Per i due esperti di Ofi Am però ci sono tre rischi di cui tenere conto. “Il più grande è che l’inflazione continui a salire se la ripresa cinese spinge al rialzo i prezzi delle materie prime. In tal caso, il tasso terminale dei Fed Funds non si attesterebbe più intorno al 4,5%, ma piuttosto al 6,0%, con una conseguente impennata dei rendimenti obbligazionari. Ciò avrebbe un forte impatto sui prezzi delle attività, comprese le azioni”, spiegano. L’altro pericolo è invece che la recessione si riveli più profonda di quanto stimato. “I mercati obbligazionari salirebbero, ma i titoli azionari sarebbero duramente colpiti dalle revisioni al ribasso delle previsioni sugli utili”, avvertono.

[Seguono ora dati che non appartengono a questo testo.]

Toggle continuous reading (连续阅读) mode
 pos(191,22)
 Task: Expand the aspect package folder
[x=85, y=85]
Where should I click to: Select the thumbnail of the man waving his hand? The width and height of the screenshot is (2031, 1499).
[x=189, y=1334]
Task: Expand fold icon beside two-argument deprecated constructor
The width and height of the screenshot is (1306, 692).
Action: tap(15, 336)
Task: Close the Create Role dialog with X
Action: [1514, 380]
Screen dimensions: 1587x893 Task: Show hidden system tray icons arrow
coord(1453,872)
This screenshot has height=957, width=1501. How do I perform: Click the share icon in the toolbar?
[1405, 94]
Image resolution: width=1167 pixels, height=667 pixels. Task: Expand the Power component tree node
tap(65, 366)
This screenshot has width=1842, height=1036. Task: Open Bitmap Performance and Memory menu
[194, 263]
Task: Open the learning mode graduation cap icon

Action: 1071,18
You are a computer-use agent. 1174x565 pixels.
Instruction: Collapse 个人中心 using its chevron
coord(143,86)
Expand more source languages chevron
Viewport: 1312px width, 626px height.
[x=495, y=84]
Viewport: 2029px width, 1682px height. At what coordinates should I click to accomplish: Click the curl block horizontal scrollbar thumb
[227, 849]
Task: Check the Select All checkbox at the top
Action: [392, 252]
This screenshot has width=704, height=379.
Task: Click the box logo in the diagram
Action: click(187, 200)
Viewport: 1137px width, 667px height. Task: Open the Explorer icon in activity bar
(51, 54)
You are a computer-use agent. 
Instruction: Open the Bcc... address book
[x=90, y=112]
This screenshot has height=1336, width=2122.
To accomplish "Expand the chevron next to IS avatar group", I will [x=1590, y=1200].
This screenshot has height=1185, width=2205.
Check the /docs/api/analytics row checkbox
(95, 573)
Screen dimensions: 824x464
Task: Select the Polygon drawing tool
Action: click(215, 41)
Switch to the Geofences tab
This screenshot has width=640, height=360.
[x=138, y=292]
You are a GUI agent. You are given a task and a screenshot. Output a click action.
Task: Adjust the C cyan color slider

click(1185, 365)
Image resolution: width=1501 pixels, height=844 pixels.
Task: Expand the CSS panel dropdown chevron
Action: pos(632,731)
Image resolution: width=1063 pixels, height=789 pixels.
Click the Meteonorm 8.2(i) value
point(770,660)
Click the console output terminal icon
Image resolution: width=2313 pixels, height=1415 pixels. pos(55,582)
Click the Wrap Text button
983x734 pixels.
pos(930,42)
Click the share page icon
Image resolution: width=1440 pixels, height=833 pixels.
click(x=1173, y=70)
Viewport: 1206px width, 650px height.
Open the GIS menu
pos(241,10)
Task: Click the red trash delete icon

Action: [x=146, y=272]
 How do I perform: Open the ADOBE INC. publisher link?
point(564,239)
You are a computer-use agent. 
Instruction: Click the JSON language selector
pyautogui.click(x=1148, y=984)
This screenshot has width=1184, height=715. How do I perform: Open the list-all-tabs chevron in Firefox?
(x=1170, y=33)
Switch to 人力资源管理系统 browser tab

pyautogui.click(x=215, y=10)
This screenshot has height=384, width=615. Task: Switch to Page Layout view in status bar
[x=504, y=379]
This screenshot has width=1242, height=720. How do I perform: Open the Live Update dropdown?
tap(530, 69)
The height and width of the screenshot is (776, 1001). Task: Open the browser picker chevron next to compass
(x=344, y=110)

“Manteniamo una posizione neutrale sulle azioni e riduciamo di una tacca la nostra visione complessivamente costruttiva sulle obbligazioni – affermano dunque i due esperti di Ofi Am -. Indipendentemente dallo scenario, riteniamo che i recenti movimenti di mercato siano stati un po’ esagerati e che richiedano, come minimo, una pausa o addirittura un consolidamento”.
Nel loro scenario centrale, Mercadal e Bertrand considerano infatti probabile che entrambe le banche centrali raggiungano il loro famoso pivot alla fine del primo trimestre (rispettivamente al 4,75%/5,00% e al 2,75%/3,00%) e poi assumano un atteggiamento attendista per il resto dell’anno, in attesa che l’inflazione di base torni a livelli accettabili. “I mercati sembrano prezzare un abbassamento troppo rapido dei tassi a breve termine. Di conseguenza, è probabile che i rendimenti delle obbligazioni a lungo termine tornino a salire un po’ prima di stabilizzarsi all’inizio del 2023. Stiamo prendendo profitto sull’high yield, ma vediamo ancora un certo valore nel carry offerto”, evidenziano.
“Le azioni sembrano voler evitare i prossimi due trimestri e proiettarsi verso un orizzonte più chiaro nella seconda metà del 2023. A nostro avviso, si tratta di una mossa azzardata e ribadiamo la nostra posizione neutrale per l’inizio del 2023. Probabilmente nelle prossime settimane si verificheranno alcuni episodi di volatilità, che ci permetteranno di riposizionarci sui mercati azionari sulla base della nostra aspettativa che riprenderanno la loro salita, una volta terminata la fase di rialzo dei tassi a breve termine”, concludono.